Milo met his great-grandmother twice. The first visit, my mother brought both my grandmothers out to see him. They sat together on my couch and passed him back and forth for a couple hours. It seems like unreal timing now. Margie’s health started struggling about a month later.
The second was outside of the hospital, some days before she would return home the last time. In a wheelchair and hospital gown, she held him and made soft noises at him. He looked up at her, smiled and cooed.
My grandmother showed more strength over the last couple years than the family could’ve imagined. I know how sad she was living in isolation during the pandemic. Then in the middle of that, she broke her hip. At the time, only my father could go see her in the hospital. The day it happened, I drove over after work and waited for my dad in the parking deck. When he came out, we hugged and sobbed. But she made it through, recovered, and charged on through a few more years.
Her death started with a nosebleed that sent her to the hospital. Back and forth between home and healthcare, the tweaking of medicines rattled her. The battle became too hard.

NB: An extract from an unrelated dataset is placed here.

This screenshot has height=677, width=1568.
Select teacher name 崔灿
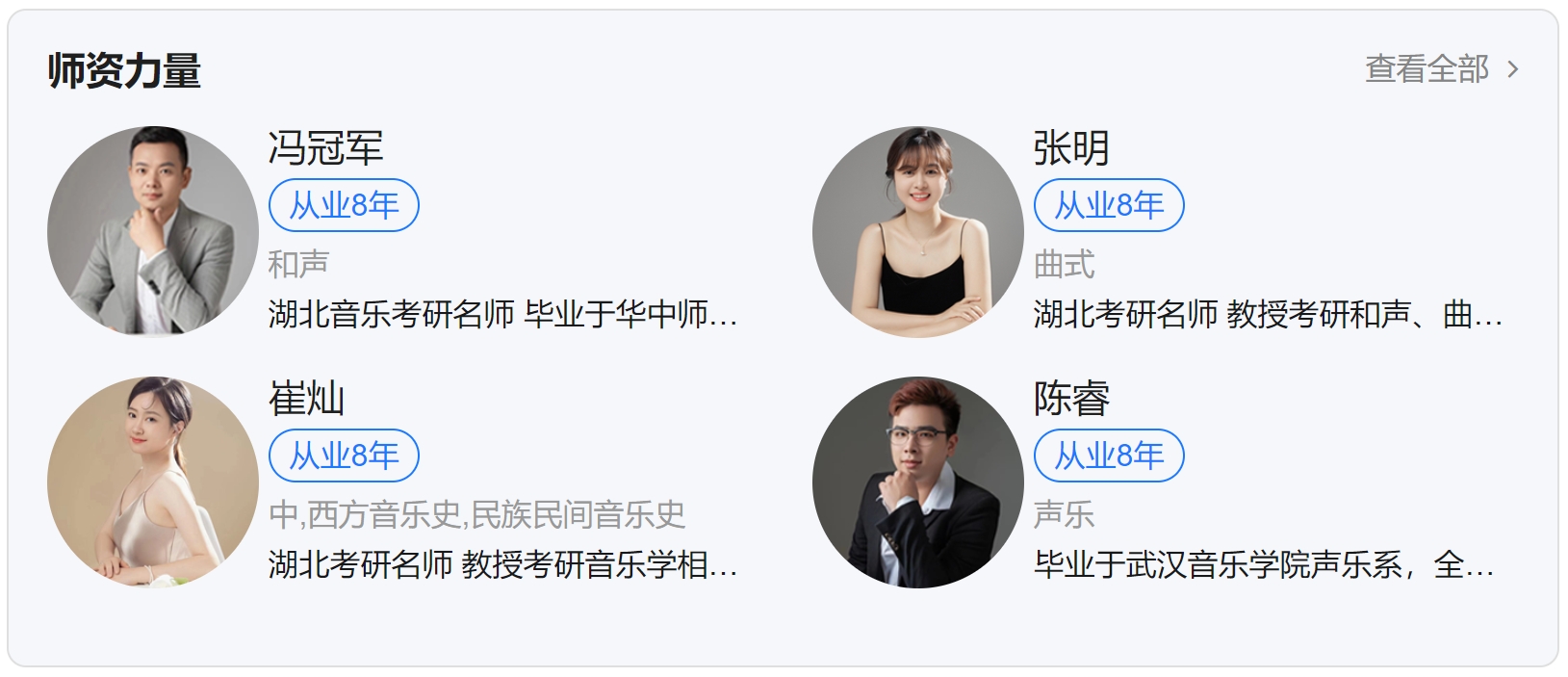click(x=306, y=399)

When it came to visiting her, I wrestled with what to do. I didn’t want to take a small baby to the hospital, our schedule still so dependent on successful bottles and naps. I also felt a familiar feeling: avoidance.
Margie’s husband, J.R., started struggling with his health in 2015 after a stroke. At the time, I lived in a different state. I used the excuse as a cloak. I visited him sparsely. The family collectively watched an active and joyful man’s spirit break over a year. I didn’t want to see him that way, so I chose not to.

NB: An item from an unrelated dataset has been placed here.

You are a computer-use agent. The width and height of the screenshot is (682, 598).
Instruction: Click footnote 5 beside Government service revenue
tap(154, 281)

I got lucky. I had a long weekend and a gut feeling to see him while he was in the hospital for a problem that we all thought would be minor. I got to talk with him, tell him I loved him and see a grin one more time. In less than a week, he was gone.

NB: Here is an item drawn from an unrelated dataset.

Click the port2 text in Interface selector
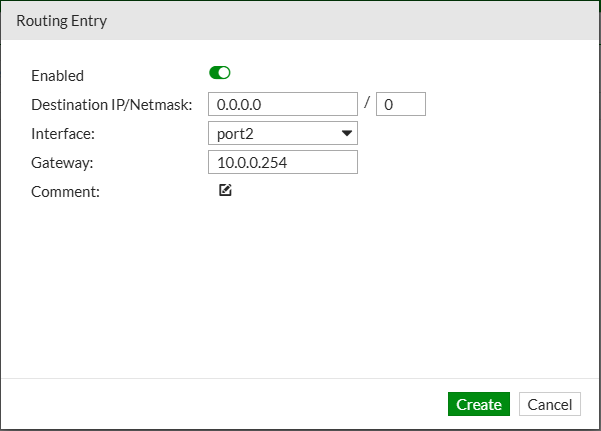The image size is (601, 431). [x=235, y=134]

This time, Milo had been my cloak. I never shook the shame that I deserted my grandfather. I felt that again when I saw my grandmother for the last time. She was approaching the end, waking just long enough to say “hey darling.”
I left her home that day crying. My hands turned the steering wheel toward my grandfather’s grave. I tried to apologize to him, but I had a different reason for being there: I asked him to help her leave this suffering behind if he could.
The Friday she died, I scrambled out of the house with him and everything we needed. Milo slept in the car on the way. The rest of my family had already gotten there, and she had been taken away. I like to think his little smiles helped everyone get through the sadness. I know they sure helped me.
When I returned to the graveside, hours after my grandmother’s funeral, I found some peace. Her casket sat in the ground, under the churned dirt and floral arrangements. And my wife propped up Milo as he reached for the grass.